2. Die Revision ist auch nicht wegen der gerügten Abweichung des angefochtenen Urteils von der Entscheidung des Bundesverwaltungsgerichts vom
3. November 1994 – BVerwG 3 C 17.92 – (BVerwGE 97, 79) zuzulassen.
Eine die Zulassung der Revision rechtfertigende Divergenz im Sinne des § 132 Abs. 2 Nr. 2 VwGO liegt nur vor, wenn sich die angefochtene Entscheidung mit einem sie tragenden abstrakten Rechtssatz in Widerspruch setzt zu einem ebensolchen Rechtssatz in der Entscheidung des Divergenzgerichts (stRspr z.B. Beschluss vom 11. August 1999 – BVerwG 11 B 61.98 – Buchholz 310 § 132 Abs. 2 Ziff. 1 VwGO Nr. 19 m.w.N.). Die beanstandete Abweichung muss sich auf dieselbe Rechtsvorschrift beziehen und sie muss revisibles Recht betreffen (vgl. Beschlüsse vom 27. Mai 2011 – BVerwG 9 B 29.11 – juris Rn. 2, vom 11. März 2009 – BVerwG 4 BN 7.09 – juris Rn. 4 und vom 16. Februar 1976 – BVerwG 7 B 18.76 – Buchholz 310 § 132 VwGO Nr. 143 S. 23 f.). Hiernach sind die Voraussetzungen für eine Divergenzzulassung nicht gegeben, weil die von der Klägerin in Bezug auf die Auslegung und Anwendung des § 5 Abs. 1 RDG geltend gemachte Abweichung ausschließlich nichtrevisibles Recht betrifft. Zwar hat der Senat in der herangezogenen Entscheidung die in Rede stehende landesrechtliche Norm in der von ihm seinerzeit für richtig gehaltenen Auslegung als bundesrechtskonform beurteilt, er hat jedoch nicht entschieden, dass sie nur in dieser Auslegung bundesrechtlichen Vorgaben standhält, so dass eine abweichende Auslegung des Landesrechts durch das Oberverwaltungsgericht keinen bundesrechtlichen Widerstreit zu den Ausführungen des Senats begründet.

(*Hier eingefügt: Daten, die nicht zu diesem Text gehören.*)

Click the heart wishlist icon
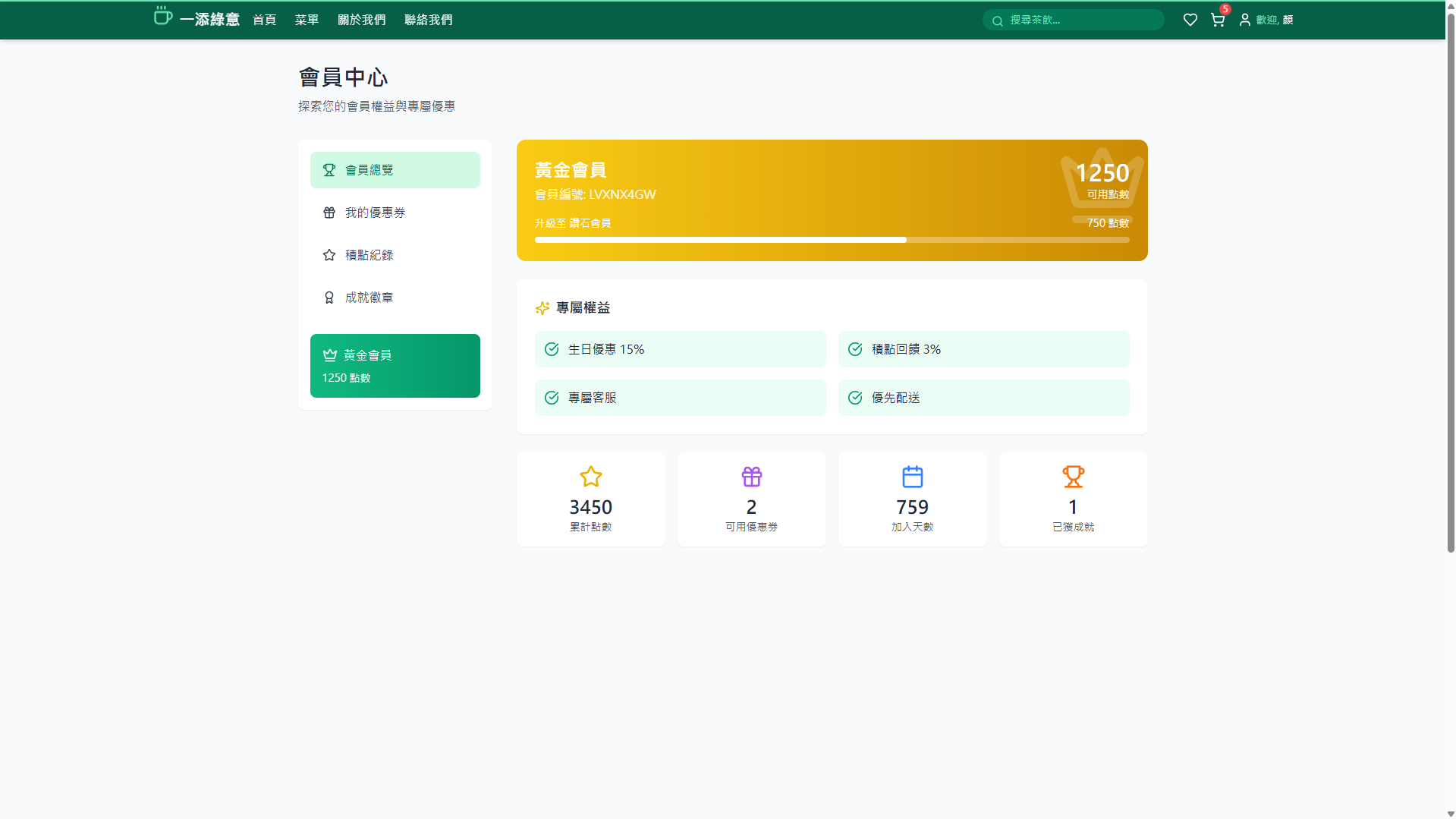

3. Die Verfahrensrüge (§ 132 Abs. 2 Nr. 3 VwGO) greift ebenfalls nicht durch. Die Beschwerde zeigt nicht auf, dass der behauptete absolute Revisionsgrund des § 138 Nr. 6 VwGO vorliegt.

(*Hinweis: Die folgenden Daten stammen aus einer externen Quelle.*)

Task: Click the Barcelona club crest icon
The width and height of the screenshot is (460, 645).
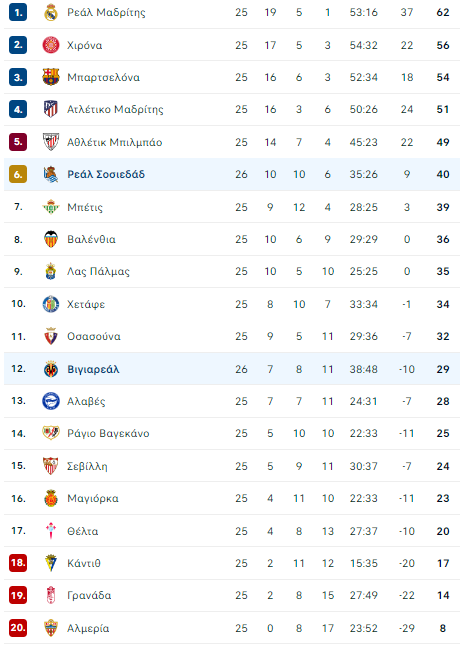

Ein bei seiner Verkündung noch nicht vollständig abgefasstes Urteil ist im Sinne von § 138 Nr. 6 VwGO nicht mit Gründen versehen, wenn Tatbestand und Entscheidungsgründe nicht binnen fünf Monaten nach Verkündung schriftlich niedergelegt, von den Richtern unterschrieben und der Geschäftsstelle übergeben worden sind (Gemeinsamer Senat der obersten Gerichtshöfe des Bundes, Beschluss vom 27. April 1993 – GmS-OGB 1/92 – BVerwGE 92, 367 ≪371 ff.≫; BVerwG, Urteil vom 30. Mai 2012 – BVerwG 9 C 5.11 – Buchholz 406.11 § 246a BauGB Nr. 1 Rn. 23). Wird die Frist von fünf Monaten eingehalten, kann ein Urteil gleichwohl als nicht mit Gründen versehen gelten. Das ist der Fall, wenn zu dem Zeitablauf besondere Umstände hinzutreten, die bereits wegen des Zeitablaufs bestehende Zweifel zu der Annahme verdichten, dass der gesetzlich geforderte Zusammenhang zwischen der Urteilsfindung und den schriftlich niedergelegten Gründen nicht mehr gewahrt ist (Urteil vom 30. Mai 2012 a.a.O. Rn. 24; Beschluss vom 9. August 2004 – BVerwG 7 B 20.04 – juris Rn. 17). Danach leidet die angefochtene Entscheidung nicht an einem Begründungsmangel. Das Berufungsgericht hat die Fünf-Monats-Frist nicht überschritten. Es hat sein Urteil am 11. Juni 2013 verkündet. Die vollständig abgefasste Entscheidung gelangte spätestens am 8. November 2011 zur Geschäftsstelle (vgl. Bl. 103 der Gerichtsakte). Hierauf und nicht auf die Zustellung des Urteils an die Klägerin am 14. November 2013 (ohne Verkündungsvermerk) oder auf die erneute Übersendung am 23. Dezember 2013 (mit Verkündungsvermerk) ist abzustellen (Beschluss vom 9. August 2004 a.a.O. Rn. 16). Die Beschwerde legt auch keine besonderen Umstände dar, die in Verbindung mit dem Zeitablauf darauf schließen ließen, dass die schriftlichen Urteilsgründe und die für die richterliche Urteilsfindung am 11. Juni 2013 tatsächlich leitend gewordenen Gründe auseinander fallen. Allein dass die Maximalfrist von fünf Monaten nur um wenige Tage eingehalten ist, rechtfertigt einen solchen Schluss nicht. Zusätzliche, über den bloßen Zeitablauf hinausgehende Gesichtspunkte werden weder von der Klägerin angeführt, noch bestehen sonst Anhaltspunkte, dass der Zusammenhang zwischen richterlicher Überzeugungsbildung und schriftlicher Urteilsbegründung nicht mehr gewahrt ist.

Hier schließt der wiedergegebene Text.